Shoreline Erosion | Coastal Armoring + Engineering
April 7, 2024
The Race to Keep an Amtrak Train From Falling Into the Pacific – The Wall Street Journal
Excerpt:
A stretch of Highway 1 in Big Sur is closed indefinitely after the southbound lane eroded during last weekend’s rainstorm, bringing uncertainty to the communities that rely on the road for transportation.
The Pacific Surfliner train runs along some of the most spectacular coastline in America, traversing Southern California bluffs and beaches while ocean waves crash on the golden sand nearby.
Soon, some fear it might fall into the ocean.
Rising sea levels and powerful storms are eating away at the ground holding up the tracks on the second most popular Amtrak rail corridor in the U.S. The route runs 351 miles from San Diego through Los Angeles to California’s Central Coast and is also used by freight and commuter trains.
The erosion has caused landslides that shut down the Surfliner at least a dozen times in the past six years.
During the shutdowns, engineers have installed boulders, steel pilings and concrete walls that allow the Surfliner to operate again—but only temporarily. Despite the $140 million they have spent on repairs, officials say a more costly, permanent fix is needed because climate change is going to keep pushing up sea levels and making storms more intense.
“Ultimately, these things fail,” said Patrick Barnard, a research geologist with the U.S. Geological Survey. “The water rises and the shoreline wants to move inland.”
Around the U.S., civil engineers are fighting to save hundreds of billions of dollars of coastal infrastructure.

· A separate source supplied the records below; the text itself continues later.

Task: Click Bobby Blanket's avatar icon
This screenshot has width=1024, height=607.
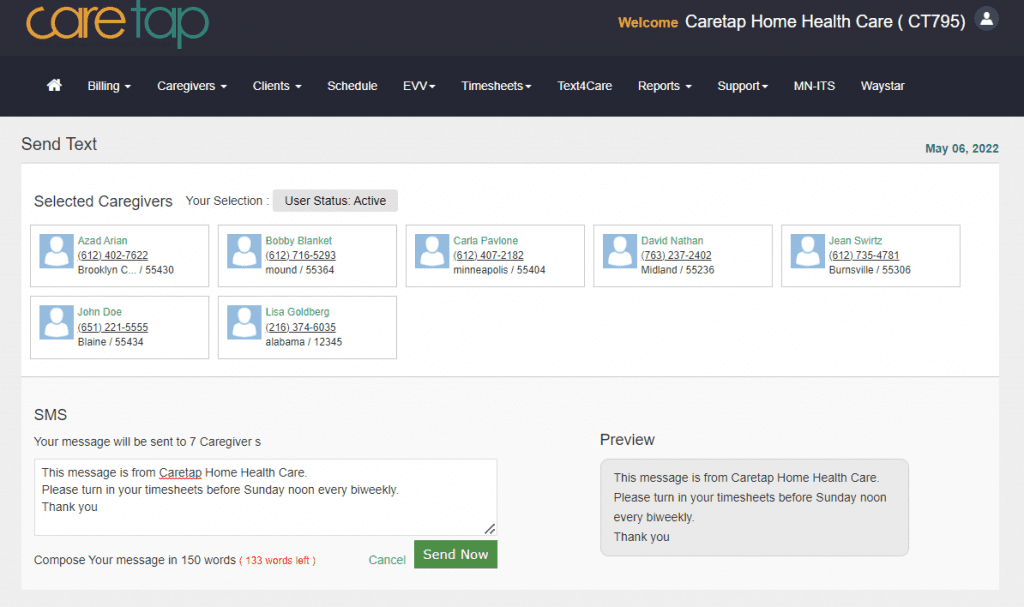Action: click(244, 251)
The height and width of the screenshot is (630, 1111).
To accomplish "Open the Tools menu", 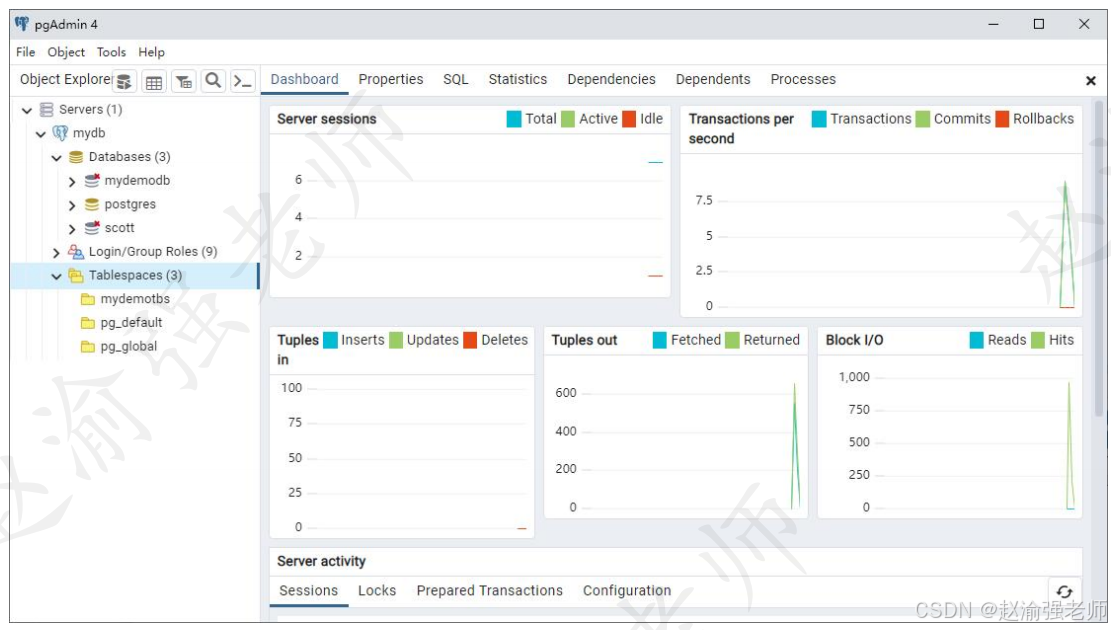I will pyautogui.click(x=111, y=52).
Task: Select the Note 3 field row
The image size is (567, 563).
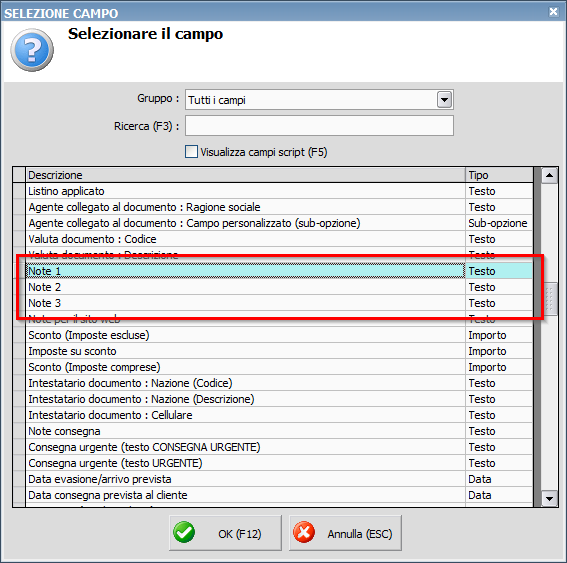Action: [x=279, y=303]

Few places are more threatened than California, where transportation routes, homes and businesses built along the Pacific Ocean have long been part of the Golden State’s identity.
In the Central California resort town of Big Sur, officials urged residents to evacuate Wednesday as a storm threatened damage to coastal Highway 1, part of which already collapsed recently. That route has been affected by landslides about 50 times since 2009, and the frequency is growing.
Last year, the California Transportation Department moved a nearly one-mile stretch of Highway 1 in Sonoma County, north of San Francisco, inland and away from bluffs that threatened to crumble beneath it.
To get the Pacific Surfliner on safer ground for the long run, nearly everyone agrees it needs to relocate away from the ocean. Officials are considering moving several particularly vulnerable miles inland through the upscale San Diego suburb of Del Mar and the South Orange County city of San Clemente. The total cost would be billions of dollars.
Those plans have drawn opposition, particularly in Del Mar, where proposed tunnels under homes have caused residents to worry about everything from noise to vibration to a hazardous spill from a freight train.
“We don’t want to trade off one unsafe situation for another,” said Dave Carey, a Del Mar homeowner and member of a citizens group called Coalition for Safer Trains.
Amid the local opposition and questions about how government agencies would split costs, officials expect the track relocation process to take years or even decades. Meanwhile, the risks to the Pacific Surfliner only grow.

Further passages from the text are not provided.